The Middletown Press (Middletown, CT)
State jobs momentum slows in August, ahead of holiday hiring
Hiring appeared to slow in Connecticut in August in line with the country as a whole, but many companies are pushing hard to convince people to apply for available jobs as they look ahead to the holiday crush.
The state Department of Labor released estimates on Thursday that the state added 3,300 jobs in August, based on ongoing surveys of employers. That was coming off an estimated net gain of 11,100 jobs in July, about 1,700 more than DOL had determined initially.
The August gain pushed the state’s employment estimate to 5,300 jobs above the 1.6 million mark, adjusted to account for jobs that last only through the summer months. The leisure and hospitality sector led Connecticut with a 1.4 percent boost in employment in August.
The official unemployment rate dropped by a tenth of a point to 7.2 percent in August, with the U.S. rate at 5.2 percent. Just over 80,000 openings in Connecticut were listed on the Indeed jobs board as of Thursday afternoon.
“We’ve had tens of thousands of new families — net new families — move into the state of Connecticut, and you want to build on that momentum,” Gov. Ned Lamont said Monday at Dinosaur State Park in Rocky Hill. “We think this is an opportune time to let everybody take a second look at Connecticut, and they’re responding.”
DOL estimates the state has recovered 69 percent of the jobs lost after mass closures of business establishments between March and May of 2020.
“During the pandemic, the economy just dropped off a cliff.
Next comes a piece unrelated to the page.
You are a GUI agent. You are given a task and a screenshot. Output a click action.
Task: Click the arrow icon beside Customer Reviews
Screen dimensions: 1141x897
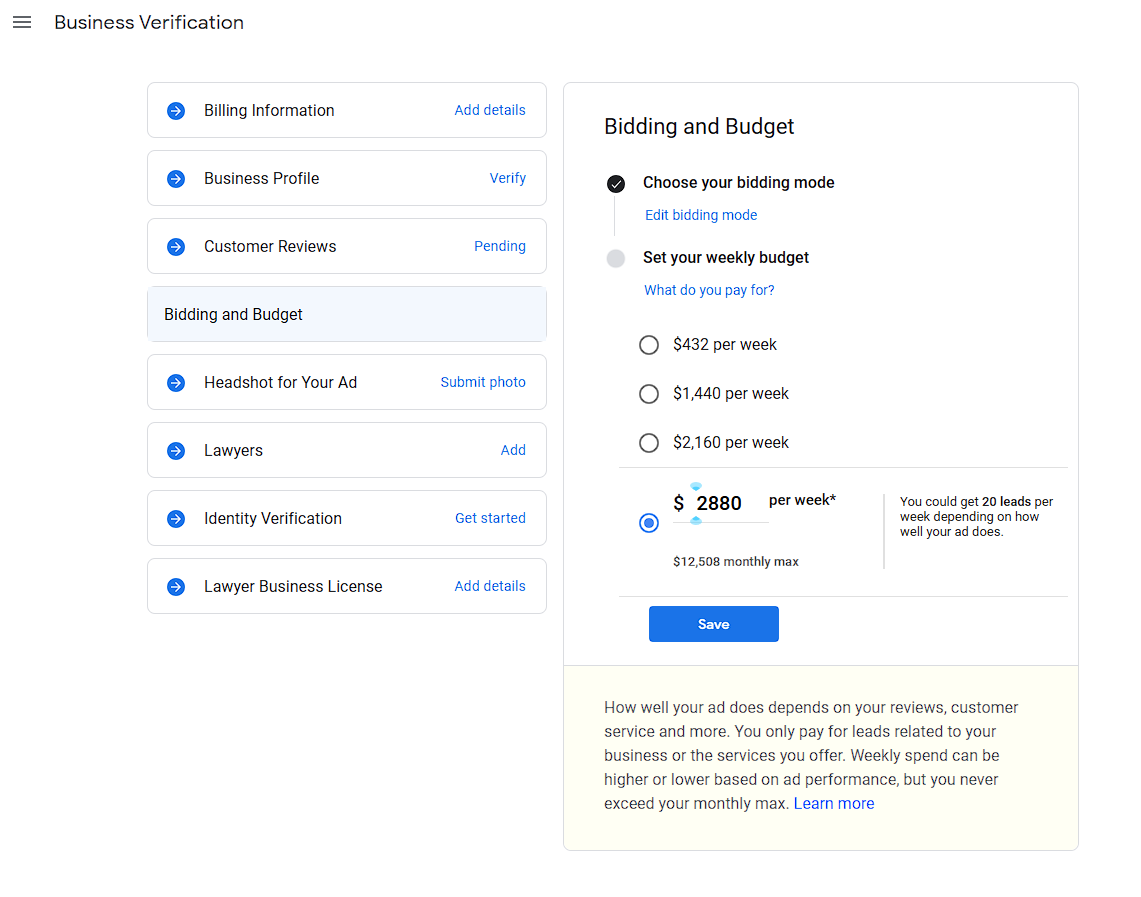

Jobs were gone overnight, but we are showing faster recovery growth as well,” stated Patrick Flaherty, DOL director of research, in written comments accompanying the Thursday report. “Many workers are taking advantage of the current market to find new jobs; the quit rate is at a record high. People are voluntarily leaving their jobs for other opportunities, something we didn’t see during the Great Recession recovery.”
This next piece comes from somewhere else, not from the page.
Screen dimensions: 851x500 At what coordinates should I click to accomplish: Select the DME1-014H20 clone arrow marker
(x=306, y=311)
But other motivations could be nudging more people to look for work. Nearly two weeks ago, expanded unemployment benefits came to an end that Congress had created at the outset of the COVID-19 pandemic. Until Sept. 4, filers had been eligible for an extra $300 every week on top of their regular benefit of half of their average pay prior to losing their jobs.
Also hitting its sunset was the Pandemic Unemployment Assistance program, which extended unemployment benefits for the first time to people who are self-employed and do not contribute to state unemployment trust funds.
And larger businesses are now bracing for the possibility of additional defections across departments, after the Biden administration’s announcement of mandatory vaccines or testing for employers save those with less than 100 people on the payroll. The directive has drawn multiple legal challenges, including in New York.
“It’s unlike anything I’ve ever seen . ... the changes that are happening right now from Baby Boomers to career nomads, to up-skilling talent, to technology and digitization,” said Gary Burnison, CEO of the recruitment firm Korn Ferry which has offices in New York City and Stamford, last week. “I really believe this is going to continue for the next couple of years. We’re talking not only companies making changes, but also people making changes, life choices of what they want to do or where they want to live.”